Spatially Resolved Proteome Mapping of Laser Capture Microdissected Tissue with Automated Sample Transfer to Nanodroplets

Abstract

Current mass spectrometry (MS)-based proteomics approaches are ineffective for mapping protein expression in tissue sections with high spatial resolution because of the limited overall sensitivity of conventional workflows. Here we report an integrated and automated method to advance spatially resolved proteomics by seamlessly coupling laser capture microdissection (LCM) with a recently developed nanoliter-scale sample preparation system termed nanoPOTS (Nanodroplet Processing in One pot for Trace Samples).
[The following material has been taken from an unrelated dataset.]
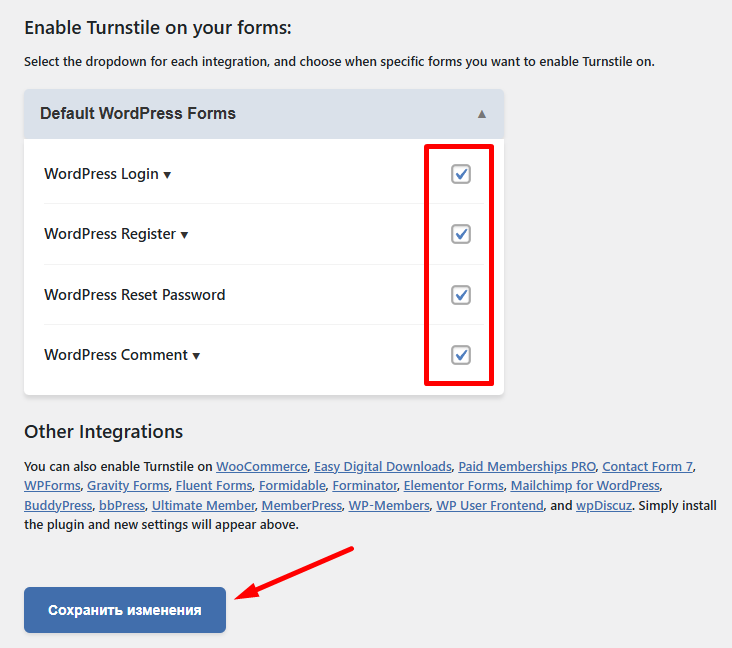Viewport: 732px width, 648px height.
Task: Toggle the WordPress Login checkbox
Action: (x=461, y=174)
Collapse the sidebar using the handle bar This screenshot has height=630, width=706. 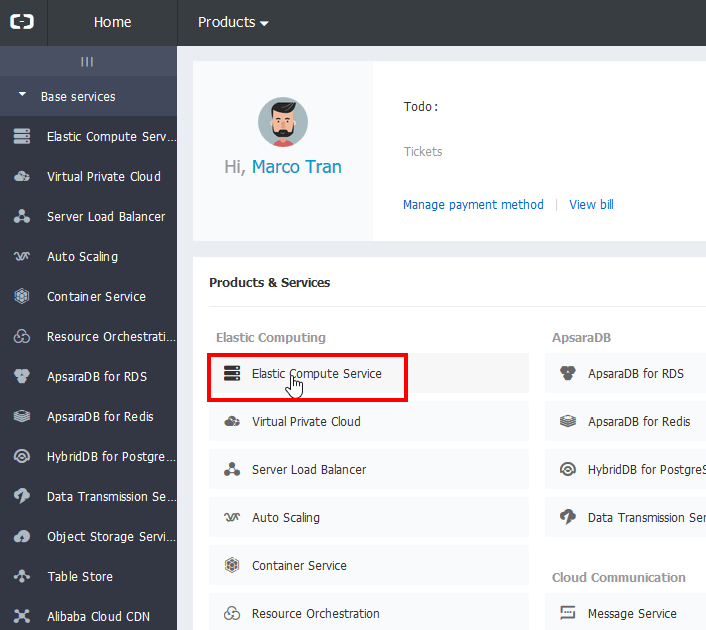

The workflow is enabled by prepopulating nanowells with DMSO, which serves as a sacrificial capture liquid for microdissected tissues. The DMSO droplets efficiently collect laser-pressure catapulted LCM tissues as small as 20 μm in diameter with success rates >87%. We also demonstrate that tissue treatment with DMSO can significantly improve proteome coverage, likely due to its ability to dissolve lipids from tissue and enhance protein extraction efficiency. The LCM-nanoPOTS platform was able to identify 180, 695, and 1827 protein groups on average from 12-μm-thick rat brain cortex tissue sections having diameters of 50, 100, and 200 μm, respectively. We also analyzed 100-μm-diameter sections corresponding to 10-18 cells from three different regions of rat brain and comparatively quantified ∼1000 proteins, demonstrating the potential utility for high-resolution spatially resolved mapping of protein expression in tissues.

Fig. 1.

A, schematic diagram showing the direct integration of LCM with nanoPOTS using DMSO droplets for tissue capture. B, Image of a nanoPOTS chip with an array of 200-nL prepopulated DMSO droplets. C, Direct mounting of a nanoPOTS chip on a slide adapter for a PALM MicroBeam LCM system. D, Microdissected tissue section and E, the corresponding tissue pieces collected in nanowells with square lateral dimensions from 20 μm to 200 μm. A 12-μm-thick rat brain coronal section was used as model sample.

Fig. 2.

A, comparison of evaporation times for water and DMSO droplets. n = 5 for each condition. B, Evaluation of the capture efficiency of LCM tissue samples using DMSO droplets. A patient-derived xenograft and a rat brain section (12 μm thick) were used as model samples. The replicate numbers were 75, 75, 75, and 27 for tissues having lateral dimensions of 20 μm, 50 μm, 100 μm, and 200 μm, respectively. 200 nL DMSO droplets pre-deposited in nanowells with a diameter of 1.2 mm were used for tissue collection.

Fig. 3.

A–C, unique peptide (A) and protein (B) identifications for rat brain cortex tissue samples obtained by LCM followed by DMSO and DMSO-free sample collection. C, Venn diagram of total protein identifications. Tissue size: 200 μm in diameter and 12 μm in depth. D–F, Evaluation of the sensitivity of the LCM-nanoPOTS system in proteomic analysis of small rat cortex tissue samples. The relationship between tissue size and unique peptide (D) and protein (E) identifications, and (F) the overlap of total protein identifications in different sizes. G, Gene Ontology cellular component analysis of the 2098 proteins identified from 200-μm cortex tissues using the online tool DAVID (42). All peptide and protein identifications were based on MS/MS spectra with Match Between Runs disabled. Each condition was analyzed in triplicate.

Fig. 4.

A, the 12-μm-thick rat brain coronal section used in the study. Three distinct regions including cerebral cortex (CTX), corpus callosum (CC), and caudoputamen (CP) were dissected with a spatial resolution of 100 μm in diameter. B, The corresponding microscopic images of the tissue regions after dissection. C, Pairwise correlation plots with log2-transformed LFQ intensities between 12 tissue samples from the three regions. The color codes indicate the relatively high correlations between the same tissue regions and relatively low correlations between different regions.

Fig. 5.

A, principle component analysis of protein expression in CTX, CC, and CP regions of rat brain section as shown in Fig. 4. B, Hierarchical clustering analysis (HCA) of the significant proteins. C, A panel of selected differentially expressed proteins among the three regions.